Exercise:
Nothing but the lines from the one containing "Task: Click the admin username label" to the final line of the entries should appear, copied exactly and without pictures.

* * * *

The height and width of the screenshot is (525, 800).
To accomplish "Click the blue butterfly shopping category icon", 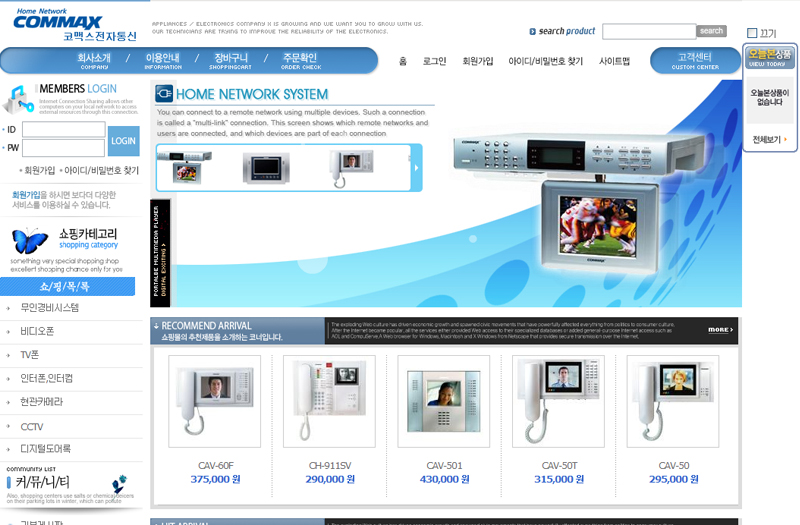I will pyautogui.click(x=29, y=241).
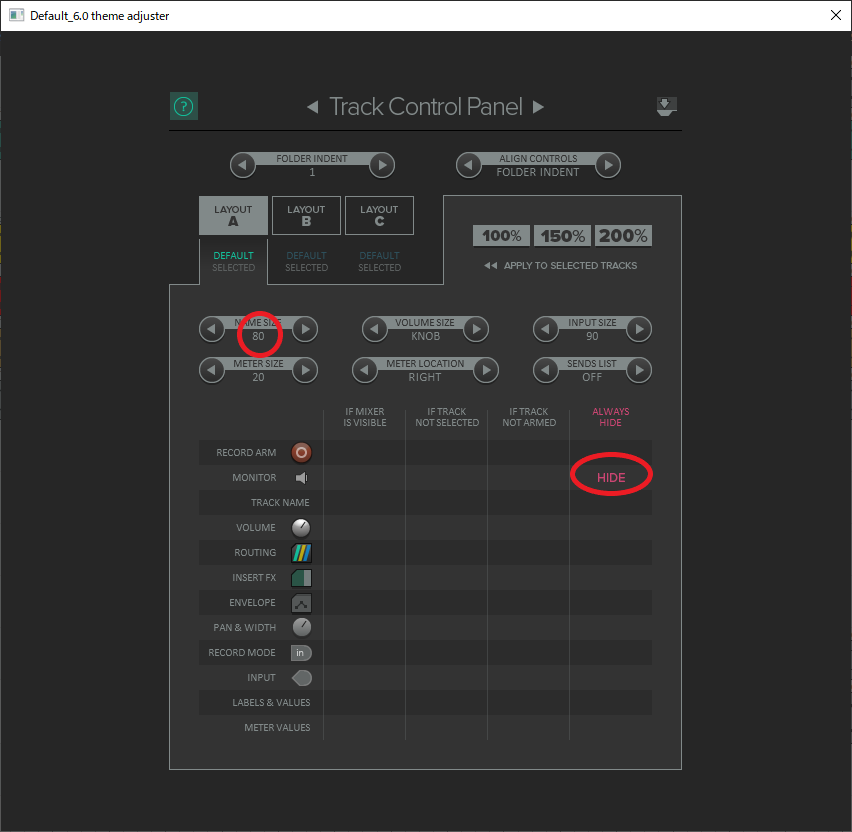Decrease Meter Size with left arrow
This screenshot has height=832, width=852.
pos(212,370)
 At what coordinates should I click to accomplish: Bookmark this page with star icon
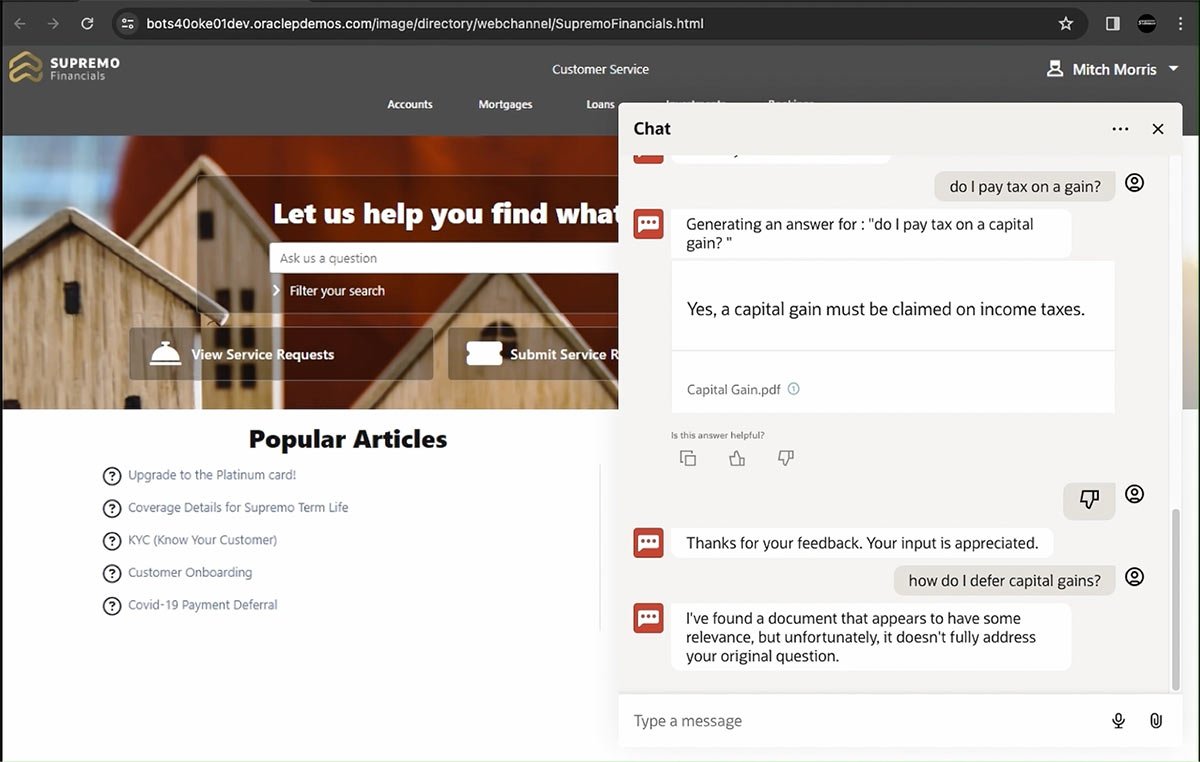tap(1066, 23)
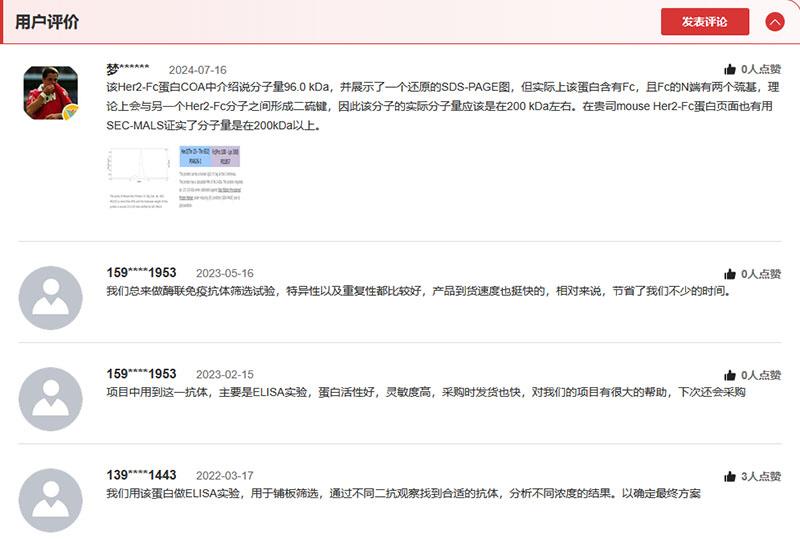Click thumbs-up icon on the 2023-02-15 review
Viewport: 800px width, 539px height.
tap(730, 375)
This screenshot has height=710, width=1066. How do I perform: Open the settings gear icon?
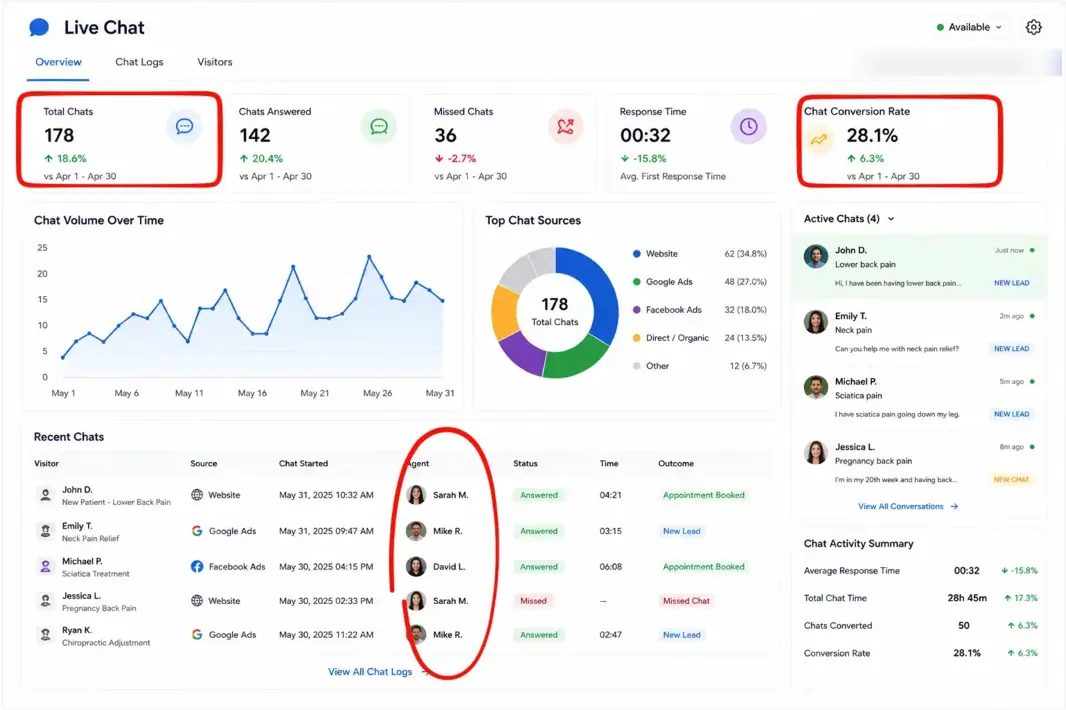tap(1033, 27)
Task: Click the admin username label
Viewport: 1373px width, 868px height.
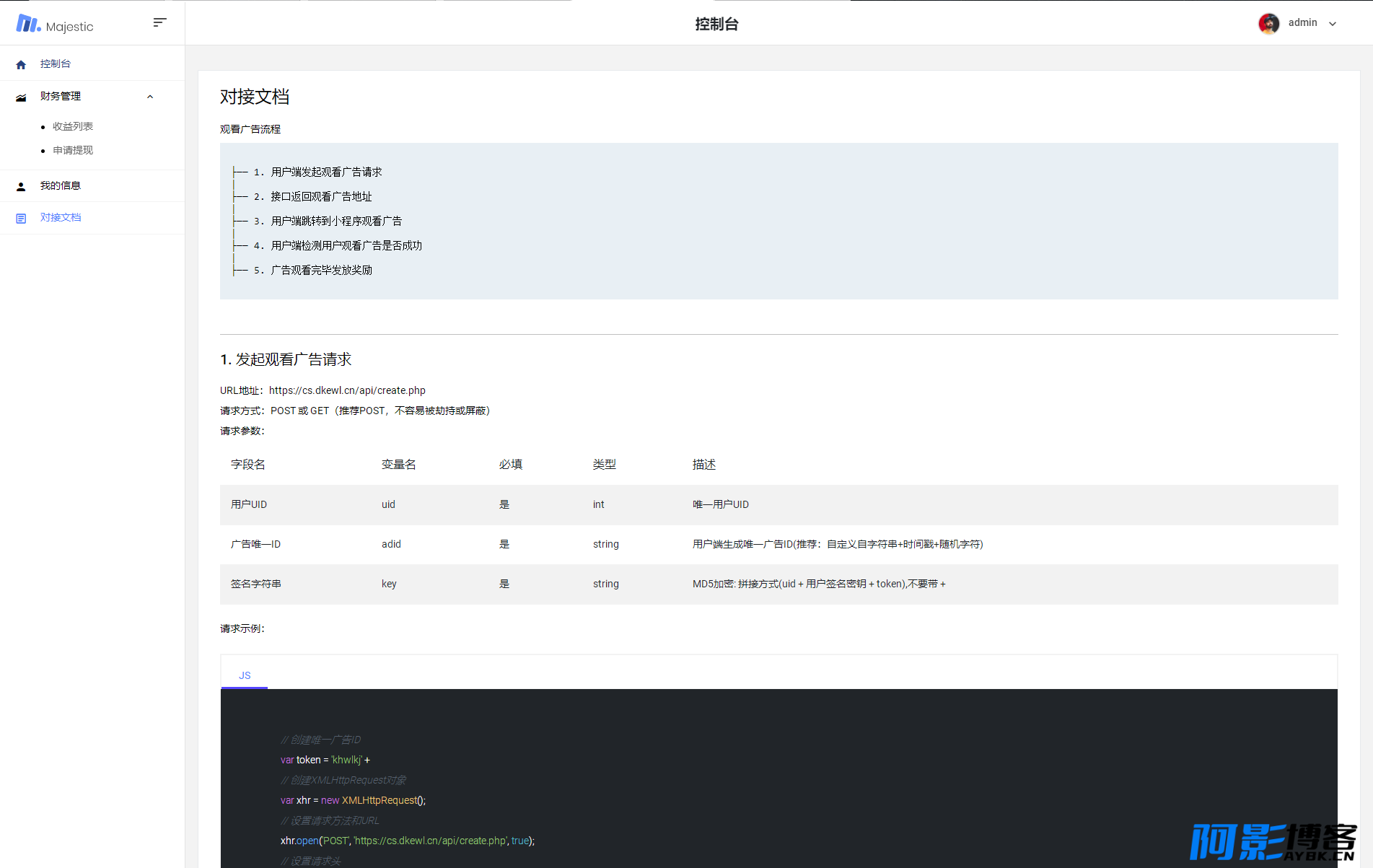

* * * *

Expected answer:
Task: Click the admin username label
Viewport: 1373px width, 868px height.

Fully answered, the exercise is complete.